**Your task**
Omit all pictures, then retype exactly the lines from the one that contains "Viewport: 770px width, 700px" through the end of the listing.
=-=-=
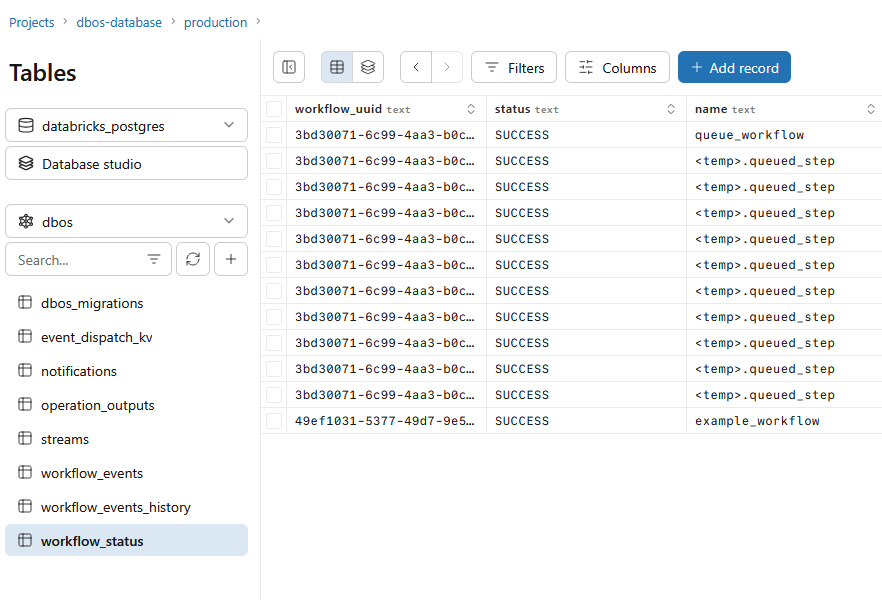Check the queue_workflow row checkbox
The width and height of the screenshot is (882, 600).
coord(274,135)
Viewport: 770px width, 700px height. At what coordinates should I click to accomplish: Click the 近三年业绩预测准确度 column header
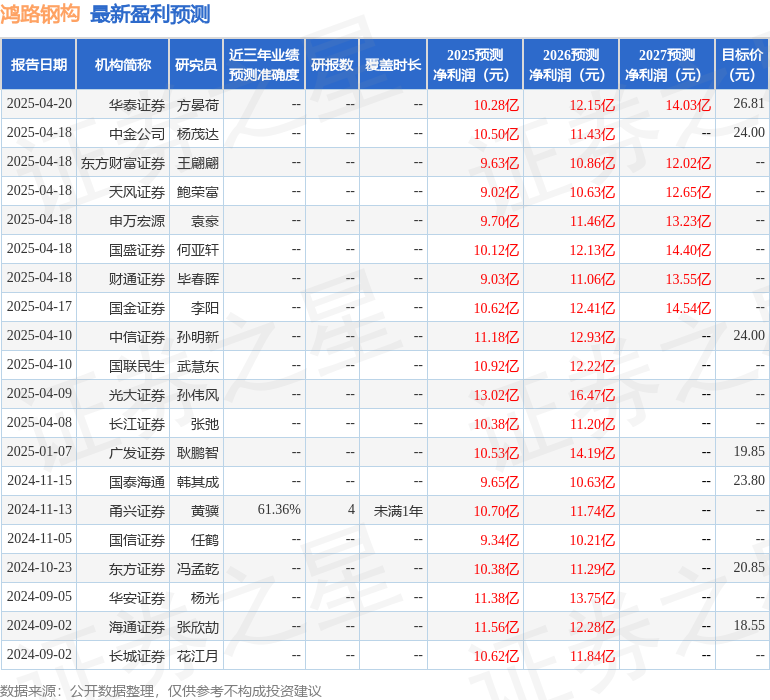(264, 65)
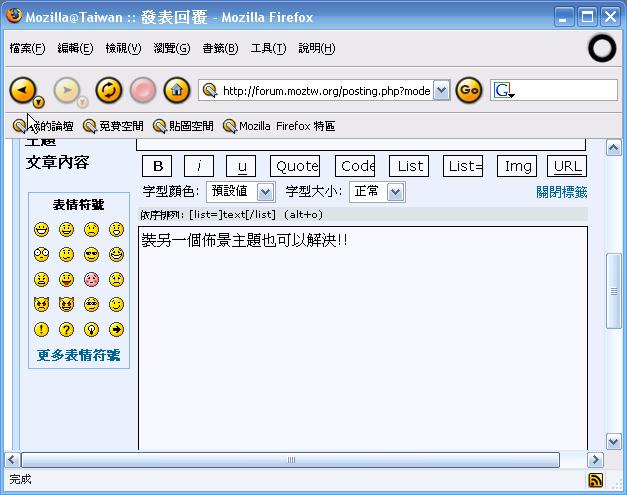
=-=-=
**Output of the task**
Viewport: 770px width, 700px height. At what coordinates should I click to accomplish: Click the 近三年业绩预测准确度 column header
(264, 65)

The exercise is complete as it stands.